Is this the new trend in animal wildlife crime? An animal sanctuary in the Democratic Republic of Congo (DRC) has been hit with a ransom demand after three of its baby chimpanzees were kidnapped, reports CNN.com.
“This is the first time in the world that baby apes were kidnapped for ransom,” Franck Chantereau, founder of the Young Animals Confiscated in Katanga (JACK) Sanctuary, told CNN. The sanctuary is situated in Lubumbashi near the border of DRC and Zambia – a key smuggling route between Congo and South Africa, from where apes are exported to the rest of the world.

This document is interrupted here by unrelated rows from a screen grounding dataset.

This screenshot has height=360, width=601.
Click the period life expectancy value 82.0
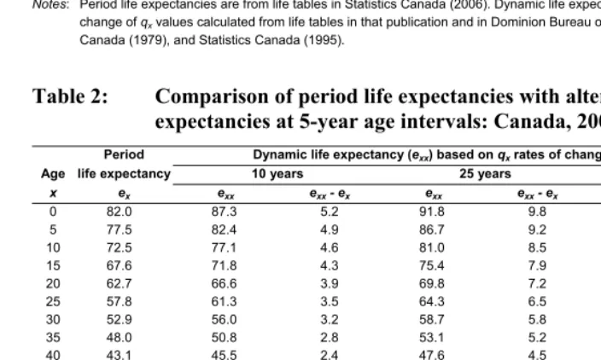[119, 212]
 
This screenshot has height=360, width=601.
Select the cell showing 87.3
[224, 212]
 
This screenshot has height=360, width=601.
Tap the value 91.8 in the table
[432, 212]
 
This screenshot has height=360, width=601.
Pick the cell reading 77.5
[119, 229]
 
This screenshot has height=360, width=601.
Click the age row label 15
[53, 265]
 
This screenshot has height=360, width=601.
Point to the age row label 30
[53, 319]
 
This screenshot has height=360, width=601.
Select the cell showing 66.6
[224, 283]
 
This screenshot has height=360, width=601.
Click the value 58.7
[432, 319]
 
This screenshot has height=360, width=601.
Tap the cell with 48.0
[119, 338]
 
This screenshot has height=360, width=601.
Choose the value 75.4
[432, 265]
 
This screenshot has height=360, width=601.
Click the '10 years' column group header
[277, 173]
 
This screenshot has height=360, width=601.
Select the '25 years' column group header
[485, 173]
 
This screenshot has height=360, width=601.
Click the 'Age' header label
[53, 174]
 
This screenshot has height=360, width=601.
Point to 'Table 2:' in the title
[70, 96]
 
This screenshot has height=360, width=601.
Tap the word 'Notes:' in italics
[51, 4]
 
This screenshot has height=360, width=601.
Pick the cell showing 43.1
[119, 355]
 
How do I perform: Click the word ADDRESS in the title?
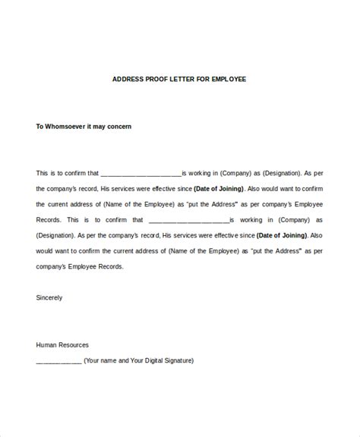pyautogui.click(x=128, y=79)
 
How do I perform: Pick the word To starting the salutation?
pyautogui.click(x=40, y=127)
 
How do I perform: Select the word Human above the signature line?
pyautogui.click(x=47, y=344)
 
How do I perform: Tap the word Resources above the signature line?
pyautogui.click(x=77, y=344)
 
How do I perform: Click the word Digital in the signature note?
pyautogui.click(x=153, y=360)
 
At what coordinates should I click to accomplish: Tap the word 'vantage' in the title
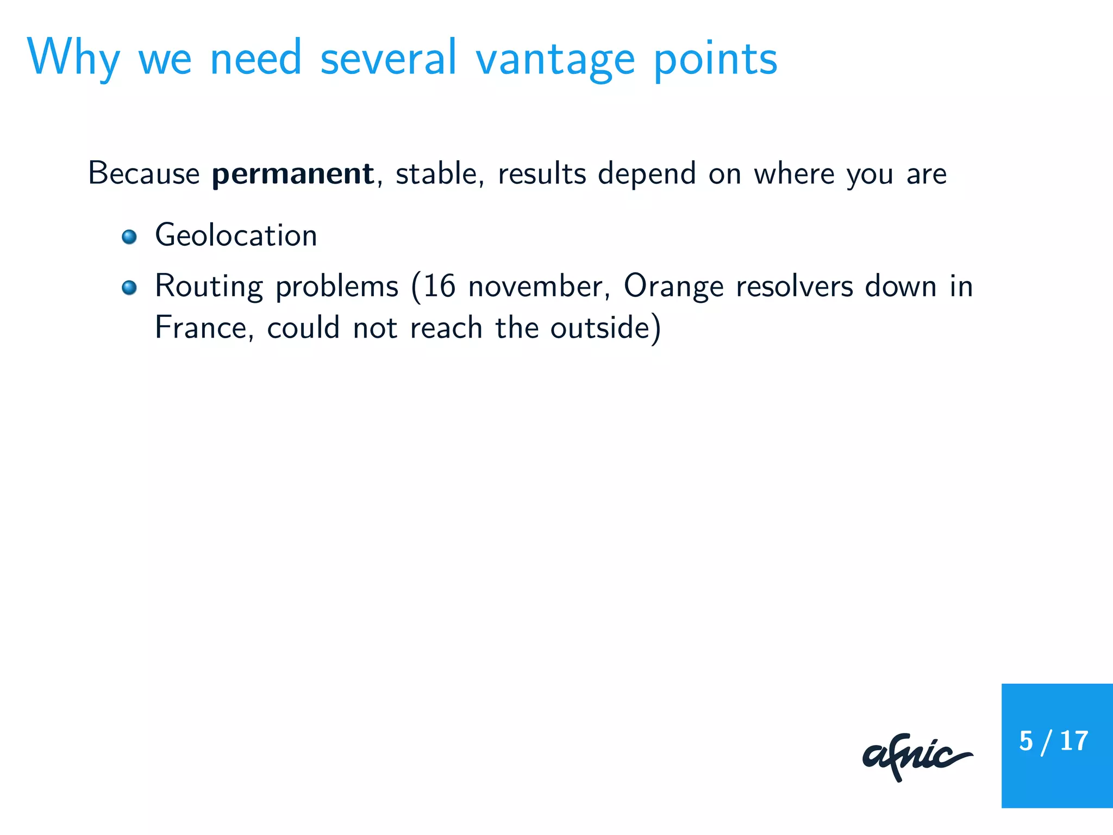555,60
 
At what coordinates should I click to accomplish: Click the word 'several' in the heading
389,59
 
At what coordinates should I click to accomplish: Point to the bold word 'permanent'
292,174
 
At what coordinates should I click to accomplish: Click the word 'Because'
144,174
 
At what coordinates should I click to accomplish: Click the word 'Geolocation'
236,236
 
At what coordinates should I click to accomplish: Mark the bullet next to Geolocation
129,237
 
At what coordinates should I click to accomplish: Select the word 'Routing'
209,287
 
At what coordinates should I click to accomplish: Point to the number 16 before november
439,286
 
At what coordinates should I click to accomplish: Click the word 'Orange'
673,287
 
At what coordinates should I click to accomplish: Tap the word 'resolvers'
795,286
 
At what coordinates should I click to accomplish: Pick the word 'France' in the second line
201,328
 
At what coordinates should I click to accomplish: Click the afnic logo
916,757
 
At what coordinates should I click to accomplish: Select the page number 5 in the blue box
1026,741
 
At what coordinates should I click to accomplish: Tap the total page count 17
1074,741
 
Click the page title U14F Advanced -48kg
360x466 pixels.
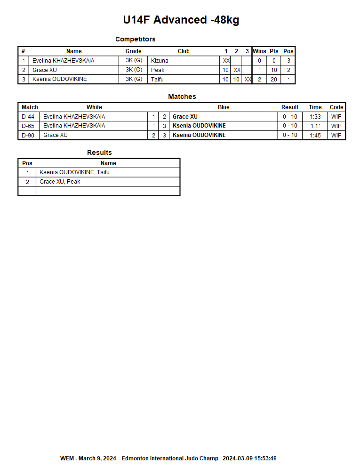click(181, 20)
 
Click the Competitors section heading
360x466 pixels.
click(135, 39)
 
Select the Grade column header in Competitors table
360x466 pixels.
click(133, 51)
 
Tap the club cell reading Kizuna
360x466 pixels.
click(160, 61)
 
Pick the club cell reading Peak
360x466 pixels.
click(158, 70)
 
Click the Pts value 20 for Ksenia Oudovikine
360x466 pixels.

The kidnappers broke into the sanctuary in the early hours of the morning on September 9th and stole three of five baby chimpanzees that had been rescued this year – César, Hussein and Monga. The remaining two were later found hiding in the kitchen of the sanctuary.
An hour after the break-in, kidnappers sent three messages and a video of the abducted animals to Chantereau’s wife.
“They told us that they had planned to kidnap my children because they were supposed to come here on vacation. But they didn’t come so the kidnappers took these three babies hostage and demanded a large amount of ransom from us,” Chantereau said. He added that the kidnappers said they had drugged the animals and threatened to harm them if the ransom was not paid.
“Obviously, it’s impossible for us to pay the ransom,” Chantereau said. “Not only do we not have the money, but you need to understand that if we go their way, they could very well do it again in two months, and also we have no guarantee that they will return the baby to us.”
Chantereau also expressed concern that giving into these demands would fuel further kidnappings. “There are 23 sanctuaries across the continent doing this. If we pay the ransom, it could set a precedent and it could give ideas to others, so we must be extremely vigilant.”
These sentiments have been frankly echoed by the media advisor to DRC’s environment minister, Michel Koyakpa, who told CNN, “We will not give in to this kind of demand.” He added that, “(The kidnap) is inhumane and unnatural,” and said it was the first of its kind in the country’s history.
Koyakpa has said authorities are investigating the kidnapping in hopes of identifying the perpetrators in the coming days or weeks.
But it has now been two weeks since Chantereau last received any proof that the chimpanzees are still alive, and he is extremely worried.
“We can’t get back to our daily life, we are completely devastated,” he said – but he will not be deterred in his mission to continue saving baby chimpanzees from smugglers.
He explained that in order to catch baby chimpanzees, entire families have to first be killed – around eight to 10 individual apes – and that the surviving babies often die before reaching their final destination. They are destined for the illegal pet trade, often purchased by people who want to keep an exotic animal in their home.
“They don’t understand the consequences of their actions because for one little baby to arrive in their hands, at least 10 have been killed,” he said. Nor do they understand the danger: chimpanzees are wild animals who grow up quickly. An adult chimp can kill a human with its bare hands.
Chantereau is bleak about the future. He feels kidnappings will happen more often as animal numbers dwindle, and smugglers find it harder to capture them in the wild. Sanctuaries like his are a target, he believes, as his animals are healthy and smugglers know exactly where to steal them from.
“We at Animal Survival International (ASI) are sickened to the core by this barbaric crime,” said David Barritt, executive director of ASI.
“We know that wildlife crimes are on the rise as people become more desperate. But what is most sickening about this particular crime is the sheer lack of compassion it shows towards a helpless, juvenile animal who is barely old enough to be away from its mother. Sanctuaries must be supported by local governments to strengthen their security measures and law enforcement must resist the tendency towards apathy in the face of these criminal rings. Without decisive action right now, our chimps will be obliterated from the wild – along with countless other irreplaceable species.”